As the door closed, the roof was swallowed up in darkness again. Remo opened his pupils wider than normal pupils were supposed to dilate. He could see almost as if the roof were lighted. He moved through the crowd of boys.

He slapped a face and took a gun and jammed it into his belt.

"Ooooh, shit, that hurt."

"Good," Remo said. "Try this."

He slapped again, then turned and kicked a behind and took another gun.

"Son of a bitch," the boy snarled. He was ten years old.

"Naughty, naughty," Remo said. He slapped the boy alongside the ear. "No cursing in school."

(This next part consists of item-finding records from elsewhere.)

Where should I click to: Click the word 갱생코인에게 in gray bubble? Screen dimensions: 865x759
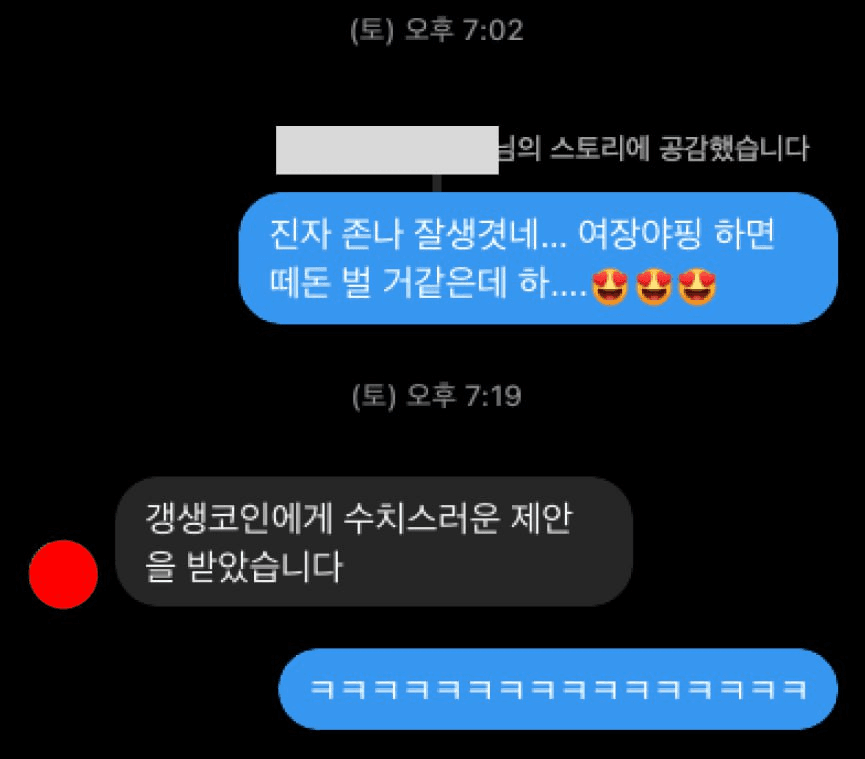point(239,519)
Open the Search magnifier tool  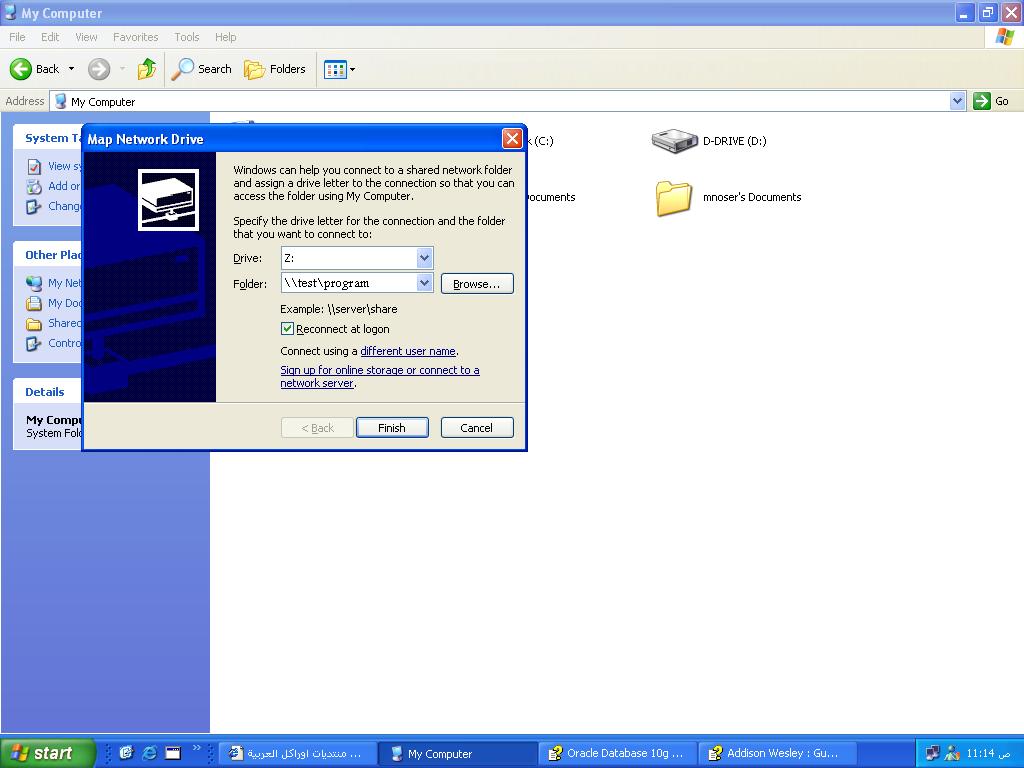click(x=183, y=69)
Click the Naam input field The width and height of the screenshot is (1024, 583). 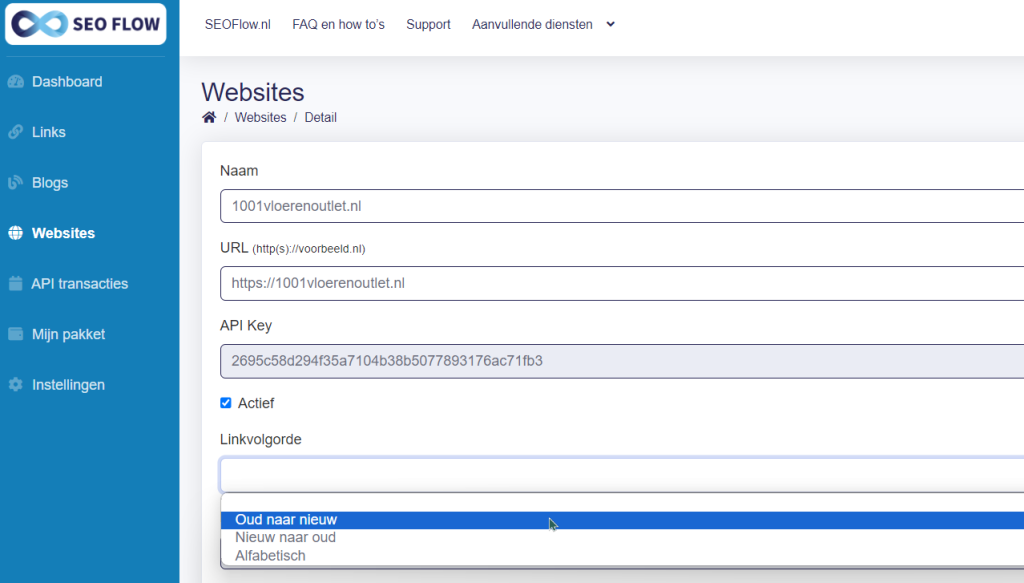pos(622,206)
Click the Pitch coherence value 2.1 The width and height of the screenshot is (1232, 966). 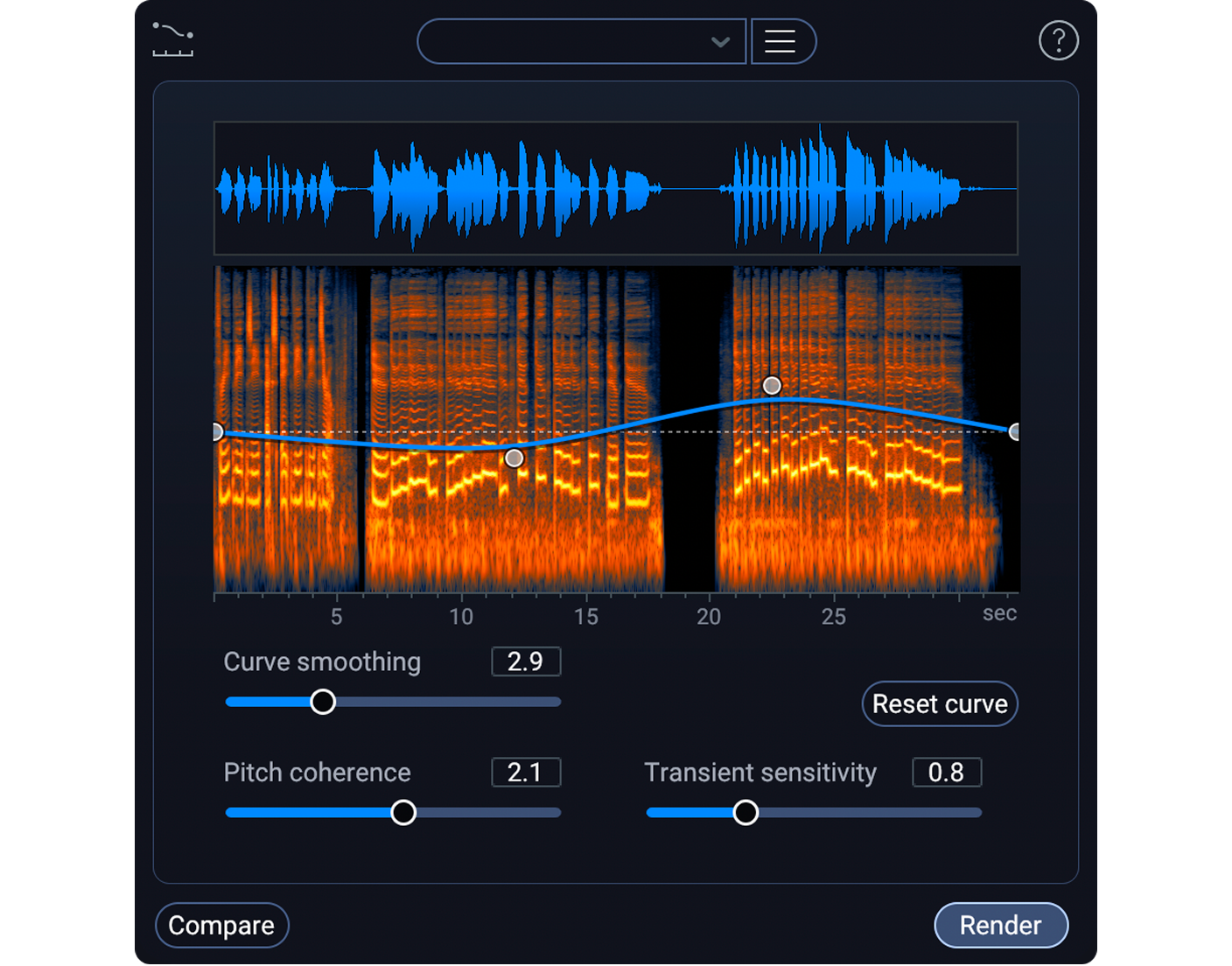point(525,772)
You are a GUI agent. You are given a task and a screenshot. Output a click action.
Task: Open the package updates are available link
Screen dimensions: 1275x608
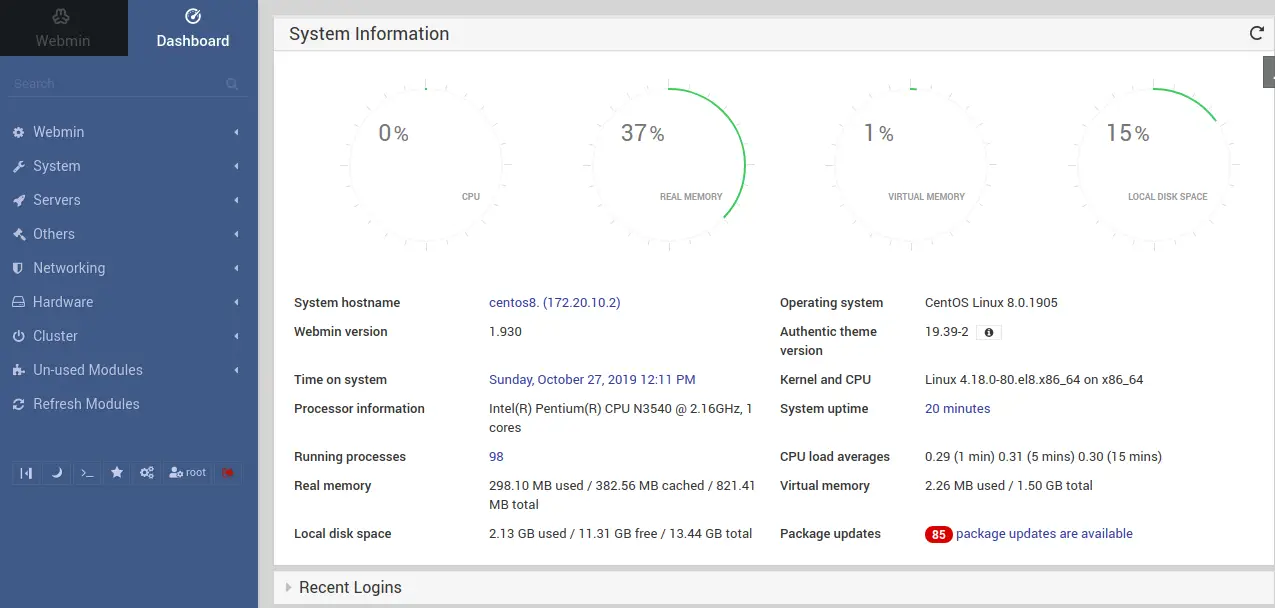point(1044,534)
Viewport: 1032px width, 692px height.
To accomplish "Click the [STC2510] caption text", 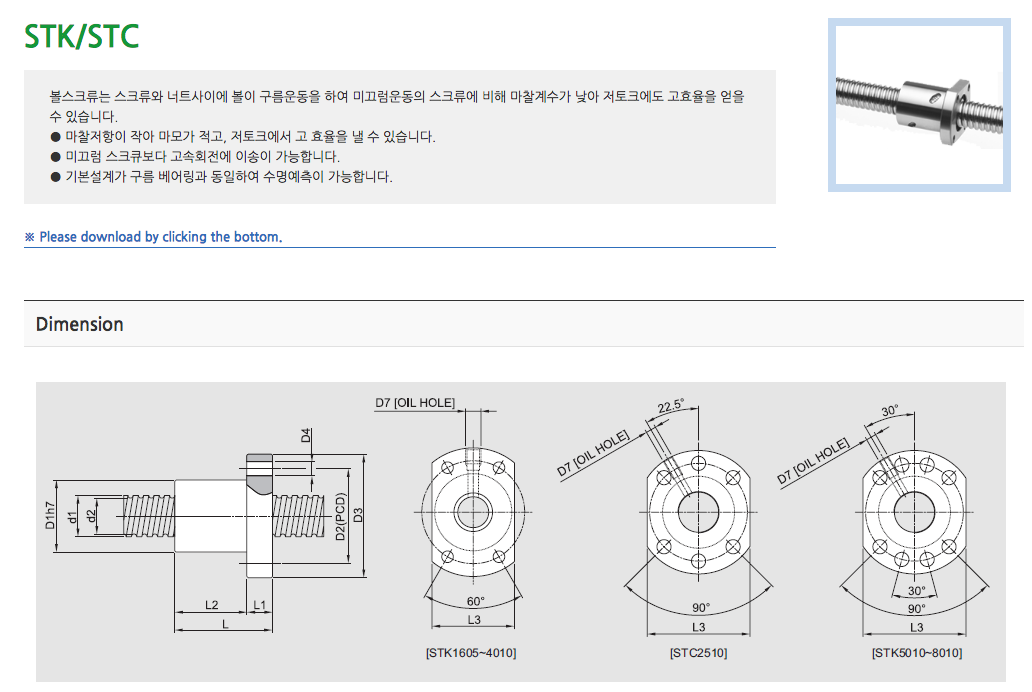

The boys spun around on the rooftop, like puppies looking for a hidden piece of meat that they could smell but not see, afraid to fire for fear of hitting each other, and Remo moved among them, hitting, smacking, slapping, spanking and collecting guns.

"Hey. That fucker's got my gun."

"Mine too."

"Anybody got a gun?"

Smack!

"Mustn't go calling names, big mouth," Remo said. "I'll send you to the principal's office."

"Who's got a gun?" someone cried, in a voice that bore more anguish than it was possible to experience in eleven years.

"I have," Remo said. "I've got them all. Isn't this fun?"

"I'm getting out of here. Fuck Kaufperson. Let her do her own dirty work."

"You get away from that door," Remo said, "while I put these guns away."

The biggest boy on the roof, thirteen years old, got to the door and yanked. One second he was yanking, the next instant he was sitting on the gravel-topped roof, the sharp small stones pressing into his rear.

"I said stay away from that door," Remo said. "And no peeking for the guns. That's not the way you play huckle buckle beanstalk."

Remo slipped the top grate from the ventilator shaft and dropped the small handguns in the top. He heard them slide and then thump below, as the first one landed, then the clicks as the later ones landed atop other guns. He didn't know where the chute led, but wherever it ended was exactly seventeen-and-one-half feet away, his ears told him.

Behind him, he heard whispering. It was meant to be too soft for him to hear.

"The door's jammed. I can't open it."

"All right, we'll rush him."

"Yeah. Everybody jump him. Stomp him in the balls."

The boys huddled around the door as Remo walked back. They were able now to make out his silhouette even in the dark. Remo saw them as if it were light.

"Can all of you see all right?" Remo asked. "No? Let me fix that."

The boys nearest the door felt nothing except a brush of air by their faces, then they heard a thud and a ripping sound and then a splash of light as beams shone on the roof from a hole Remo had just torn open in the metal door with his bare right hand.

"There," said Remo backing up. "That's better, isn't it?" He smiled at the boys. His teeth glinted gravestone marble white in the dim light, and there was not a sound as the boys looked first at him, then at the hole in the door.

"Attention, class," said Remo, wondering how Sister Mary Elizabeth would have handled this bunch back at the Newark orphanage. Probably with a ruler across the backs of their hands, and Remo had a hunch it would still have worked. It was decades of time and social light years away from Sister Mary Elizabeth and her corporal methods of teaching, but Remo guessed that if she had had these children when they were smaller, they would not now be huddled frightened on a roof with a man they had just tried to murder.

"You're probably wondering why I called you all here," Remo said. "Well, at the board of education, we've been getting bad reports on you. That you're not doing your homework. That you don't pay attention in class. Are those reports true?"

There was only sullen silence. From the darkness, Remo heard a half-whispered, "Go fuck yourself."